YOUR TASK = Starting at the record that contains "773, 739, 778)" and ending at the record that contains "699) label: office@urcthamesnorth.org.uk", rewrite those records with "webpages" replaced by "web pages" and everything else left as is.
─── INFORMATION GIVEN ───
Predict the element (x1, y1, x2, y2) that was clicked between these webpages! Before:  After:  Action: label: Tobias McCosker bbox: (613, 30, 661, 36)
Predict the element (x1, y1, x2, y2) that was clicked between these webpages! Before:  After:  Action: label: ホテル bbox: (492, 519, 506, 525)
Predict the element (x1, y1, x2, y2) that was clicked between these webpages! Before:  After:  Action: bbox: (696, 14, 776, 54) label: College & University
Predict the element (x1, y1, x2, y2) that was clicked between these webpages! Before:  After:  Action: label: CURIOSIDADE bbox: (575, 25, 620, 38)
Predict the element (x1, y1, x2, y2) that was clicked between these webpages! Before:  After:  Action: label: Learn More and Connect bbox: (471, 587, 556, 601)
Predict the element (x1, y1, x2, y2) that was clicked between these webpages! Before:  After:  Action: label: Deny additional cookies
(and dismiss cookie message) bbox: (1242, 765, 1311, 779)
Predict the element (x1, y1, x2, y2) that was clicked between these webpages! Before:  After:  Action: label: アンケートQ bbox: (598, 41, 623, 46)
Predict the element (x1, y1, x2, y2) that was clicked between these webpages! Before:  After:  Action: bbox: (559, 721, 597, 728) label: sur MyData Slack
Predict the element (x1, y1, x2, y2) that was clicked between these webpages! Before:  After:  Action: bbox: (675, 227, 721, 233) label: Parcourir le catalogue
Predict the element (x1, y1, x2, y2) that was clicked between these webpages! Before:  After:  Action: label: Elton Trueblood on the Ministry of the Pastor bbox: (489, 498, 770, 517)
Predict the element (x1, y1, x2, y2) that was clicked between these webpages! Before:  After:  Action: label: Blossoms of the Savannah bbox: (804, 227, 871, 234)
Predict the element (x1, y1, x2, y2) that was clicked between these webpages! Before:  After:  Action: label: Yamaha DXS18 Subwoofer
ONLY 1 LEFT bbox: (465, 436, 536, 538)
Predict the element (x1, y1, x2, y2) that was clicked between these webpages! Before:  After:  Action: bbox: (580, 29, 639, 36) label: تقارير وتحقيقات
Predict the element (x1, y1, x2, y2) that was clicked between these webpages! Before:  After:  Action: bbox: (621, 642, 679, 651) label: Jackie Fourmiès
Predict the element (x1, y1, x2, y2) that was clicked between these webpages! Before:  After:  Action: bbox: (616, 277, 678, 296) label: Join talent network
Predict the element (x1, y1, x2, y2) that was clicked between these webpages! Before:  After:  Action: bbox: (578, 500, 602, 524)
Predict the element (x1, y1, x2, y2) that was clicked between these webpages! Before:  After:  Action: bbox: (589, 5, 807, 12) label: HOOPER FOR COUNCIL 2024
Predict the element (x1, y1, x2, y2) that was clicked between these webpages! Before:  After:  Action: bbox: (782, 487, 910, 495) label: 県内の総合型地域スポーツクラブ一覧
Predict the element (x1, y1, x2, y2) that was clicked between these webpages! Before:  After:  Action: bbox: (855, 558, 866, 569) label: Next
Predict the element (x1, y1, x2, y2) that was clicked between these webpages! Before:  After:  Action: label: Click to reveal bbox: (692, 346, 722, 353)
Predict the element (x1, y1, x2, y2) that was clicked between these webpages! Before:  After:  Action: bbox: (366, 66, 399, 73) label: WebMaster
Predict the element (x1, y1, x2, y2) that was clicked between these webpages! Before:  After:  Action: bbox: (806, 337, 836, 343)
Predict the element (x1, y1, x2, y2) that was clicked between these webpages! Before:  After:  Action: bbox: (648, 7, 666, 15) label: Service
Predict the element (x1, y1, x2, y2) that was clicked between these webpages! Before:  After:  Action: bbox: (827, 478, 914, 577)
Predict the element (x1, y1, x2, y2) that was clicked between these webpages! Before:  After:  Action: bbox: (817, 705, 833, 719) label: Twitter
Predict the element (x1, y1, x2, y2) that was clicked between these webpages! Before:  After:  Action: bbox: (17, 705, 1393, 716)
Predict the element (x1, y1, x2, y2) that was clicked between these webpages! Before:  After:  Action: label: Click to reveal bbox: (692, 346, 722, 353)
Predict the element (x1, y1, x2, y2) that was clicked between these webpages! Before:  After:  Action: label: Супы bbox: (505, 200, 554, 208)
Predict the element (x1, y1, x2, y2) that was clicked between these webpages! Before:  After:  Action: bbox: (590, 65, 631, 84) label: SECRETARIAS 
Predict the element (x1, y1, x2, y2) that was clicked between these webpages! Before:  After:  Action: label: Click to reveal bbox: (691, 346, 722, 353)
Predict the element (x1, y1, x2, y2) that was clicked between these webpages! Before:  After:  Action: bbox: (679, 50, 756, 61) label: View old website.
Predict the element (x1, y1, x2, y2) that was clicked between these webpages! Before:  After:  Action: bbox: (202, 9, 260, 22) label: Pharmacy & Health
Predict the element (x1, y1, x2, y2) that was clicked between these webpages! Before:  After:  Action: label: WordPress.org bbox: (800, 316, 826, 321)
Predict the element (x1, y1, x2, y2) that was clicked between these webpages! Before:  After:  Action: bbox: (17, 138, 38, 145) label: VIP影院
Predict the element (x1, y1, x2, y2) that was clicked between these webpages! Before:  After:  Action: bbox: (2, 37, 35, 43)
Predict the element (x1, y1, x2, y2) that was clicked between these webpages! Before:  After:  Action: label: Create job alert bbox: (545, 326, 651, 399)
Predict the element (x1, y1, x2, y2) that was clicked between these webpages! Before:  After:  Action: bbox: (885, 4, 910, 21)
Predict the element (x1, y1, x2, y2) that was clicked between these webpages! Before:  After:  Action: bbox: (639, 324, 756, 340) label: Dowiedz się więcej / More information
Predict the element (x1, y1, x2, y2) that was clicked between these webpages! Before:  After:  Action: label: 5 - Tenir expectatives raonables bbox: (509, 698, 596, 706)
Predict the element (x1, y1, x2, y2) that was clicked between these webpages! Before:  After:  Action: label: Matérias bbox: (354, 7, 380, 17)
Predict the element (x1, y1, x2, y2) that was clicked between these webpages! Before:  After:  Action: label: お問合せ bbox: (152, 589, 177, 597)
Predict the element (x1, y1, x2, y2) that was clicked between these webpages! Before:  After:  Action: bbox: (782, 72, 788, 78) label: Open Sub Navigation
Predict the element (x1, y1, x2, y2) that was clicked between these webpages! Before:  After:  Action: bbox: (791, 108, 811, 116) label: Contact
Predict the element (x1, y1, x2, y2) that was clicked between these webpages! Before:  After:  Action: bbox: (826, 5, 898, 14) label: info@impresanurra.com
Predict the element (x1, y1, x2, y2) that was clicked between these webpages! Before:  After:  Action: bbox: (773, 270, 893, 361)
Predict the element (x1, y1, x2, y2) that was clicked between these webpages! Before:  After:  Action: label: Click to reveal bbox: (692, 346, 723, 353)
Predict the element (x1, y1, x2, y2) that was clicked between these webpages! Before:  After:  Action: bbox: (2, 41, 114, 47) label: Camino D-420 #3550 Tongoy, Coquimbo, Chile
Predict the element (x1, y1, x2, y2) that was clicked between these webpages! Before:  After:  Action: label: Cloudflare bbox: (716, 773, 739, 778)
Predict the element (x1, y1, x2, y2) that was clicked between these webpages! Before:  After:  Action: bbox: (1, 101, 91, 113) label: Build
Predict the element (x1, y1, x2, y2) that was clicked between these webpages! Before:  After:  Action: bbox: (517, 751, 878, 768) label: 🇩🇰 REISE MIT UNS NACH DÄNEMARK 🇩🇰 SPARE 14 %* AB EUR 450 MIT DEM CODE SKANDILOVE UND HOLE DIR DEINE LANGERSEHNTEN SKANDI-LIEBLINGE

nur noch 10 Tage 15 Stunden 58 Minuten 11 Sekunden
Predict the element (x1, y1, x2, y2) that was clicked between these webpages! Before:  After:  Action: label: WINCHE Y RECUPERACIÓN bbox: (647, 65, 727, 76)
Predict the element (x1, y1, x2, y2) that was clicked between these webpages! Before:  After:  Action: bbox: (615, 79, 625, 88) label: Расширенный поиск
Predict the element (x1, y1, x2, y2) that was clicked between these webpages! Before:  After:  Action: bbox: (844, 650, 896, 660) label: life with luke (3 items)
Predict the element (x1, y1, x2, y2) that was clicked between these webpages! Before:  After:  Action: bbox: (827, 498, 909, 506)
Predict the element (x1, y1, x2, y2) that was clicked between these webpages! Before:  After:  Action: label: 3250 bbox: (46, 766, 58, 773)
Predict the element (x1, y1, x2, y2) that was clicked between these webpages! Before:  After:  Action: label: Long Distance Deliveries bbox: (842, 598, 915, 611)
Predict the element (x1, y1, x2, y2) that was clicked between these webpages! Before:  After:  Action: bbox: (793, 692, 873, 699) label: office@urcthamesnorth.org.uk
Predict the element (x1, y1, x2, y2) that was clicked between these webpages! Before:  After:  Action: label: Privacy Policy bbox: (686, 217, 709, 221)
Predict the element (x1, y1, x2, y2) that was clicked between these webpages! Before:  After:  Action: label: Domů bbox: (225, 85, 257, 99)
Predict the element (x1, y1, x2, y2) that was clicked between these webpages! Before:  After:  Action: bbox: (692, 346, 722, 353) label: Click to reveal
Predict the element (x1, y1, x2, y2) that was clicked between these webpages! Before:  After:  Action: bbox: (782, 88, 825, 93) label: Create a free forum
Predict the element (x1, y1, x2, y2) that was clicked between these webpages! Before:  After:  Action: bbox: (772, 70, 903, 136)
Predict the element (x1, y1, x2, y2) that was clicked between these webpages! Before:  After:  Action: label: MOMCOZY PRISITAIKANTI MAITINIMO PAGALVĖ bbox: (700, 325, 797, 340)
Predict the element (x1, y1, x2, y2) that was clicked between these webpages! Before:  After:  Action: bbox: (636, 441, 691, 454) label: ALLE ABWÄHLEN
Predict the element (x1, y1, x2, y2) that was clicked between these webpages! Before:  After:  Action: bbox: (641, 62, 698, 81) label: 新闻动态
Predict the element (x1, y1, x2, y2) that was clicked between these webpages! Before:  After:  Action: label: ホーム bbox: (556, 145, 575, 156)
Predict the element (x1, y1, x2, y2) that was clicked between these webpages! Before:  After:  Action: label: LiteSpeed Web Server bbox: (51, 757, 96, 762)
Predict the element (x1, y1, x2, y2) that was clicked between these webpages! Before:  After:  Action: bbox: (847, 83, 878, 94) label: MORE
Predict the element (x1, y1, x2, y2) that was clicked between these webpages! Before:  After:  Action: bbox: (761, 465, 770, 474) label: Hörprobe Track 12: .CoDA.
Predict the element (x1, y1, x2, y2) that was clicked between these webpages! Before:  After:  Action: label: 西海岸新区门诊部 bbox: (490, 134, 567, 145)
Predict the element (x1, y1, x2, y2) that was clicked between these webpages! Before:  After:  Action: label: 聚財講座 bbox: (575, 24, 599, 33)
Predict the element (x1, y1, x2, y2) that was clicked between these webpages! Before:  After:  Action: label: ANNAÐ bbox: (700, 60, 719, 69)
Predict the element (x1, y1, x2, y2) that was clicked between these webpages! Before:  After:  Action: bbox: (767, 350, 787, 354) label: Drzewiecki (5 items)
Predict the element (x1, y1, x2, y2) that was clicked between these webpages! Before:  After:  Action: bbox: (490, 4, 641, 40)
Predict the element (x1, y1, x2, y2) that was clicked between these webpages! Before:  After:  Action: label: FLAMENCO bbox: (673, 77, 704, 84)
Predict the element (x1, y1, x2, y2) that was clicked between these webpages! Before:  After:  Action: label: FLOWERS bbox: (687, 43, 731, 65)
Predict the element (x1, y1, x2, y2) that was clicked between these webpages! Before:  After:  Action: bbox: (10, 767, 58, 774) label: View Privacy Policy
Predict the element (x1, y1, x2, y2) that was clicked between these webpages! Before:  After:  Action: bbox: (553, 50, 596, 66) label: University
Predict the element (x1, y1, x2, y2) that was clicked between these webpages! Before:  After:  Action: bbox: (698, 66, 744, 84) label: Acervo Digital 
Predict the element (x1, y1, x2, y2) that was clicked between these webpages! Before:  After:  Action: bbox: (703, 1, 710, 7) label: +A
───
RESPONSE TO THIS EXERCISE =
Predict the element (x1, y1, x2, y2) that was clicked between these web pages! Before:  After:  Action: label: Cloudflare bbox: (716, 773, 739, 778)
Predict the element (x1, y1, x2, y2) that was clicked between these web pages! Before:  After:  Action: bbox: (1, 101, 91, 113) label: Build
Predict the element (x1, y1, x2, y2) that was clicked between these web pages! Before:  After:  Action: bbox: (517, 751, 878, 768) label: 🇩🇰 REISE MIT UNS NACH DÄNEMARK 🇩🇰 SPARE 14 %* AB EUR 450 MIT DEM CODE SKANDILOVE UND HOLE DIR DEINE LANGERSEHNTEN SKANDI-LIEBLINGE

nur noch 10 Tage 15 Stunden 58 Minuten 11 Sekunden
Predict the element (x1, y1, x2, y2) that was clicked between these web pages! Before:  After:  Action: label: WINCHE Y RECUPERACIÓN bbox: (647, 65, 727, 76)
Predict the element (x1, y1, x2, y2) that was clicked between these web pages! Before:  After:  Action: bbox: (615, 79, 625, 88) label: Расширенный поиск
Predict the element (x1, y1, x2, y2) that was clicked between these web pages! Before:  After:  Action: bbox: (844, 650, 896, 660) label: life with luke (3 items)
Predict the element (x1, y1, x2, y2) that was clicked between these web pages! Before:  After:  Action: bbox: (827, 498, 909, 506)
Predict the element (x1, y1, x2, y2) that was clicked between these web pages! Before:  After:  Action: label: 3250 bbox: (46, 766, 58, 773)
Predict the element (x1, y1, x2, y2) that was clicked between these web pages! Before:  After:  Action: label: Long Distance Deliveries bbox: (842, 598, 915, 611)
Predict the element (x1, y1, x2, y2) that was clicked between these web pages! Before:  After:  Action: bbox: (793, 692, 873, 699) label: office@urcthamesnorth.org.uk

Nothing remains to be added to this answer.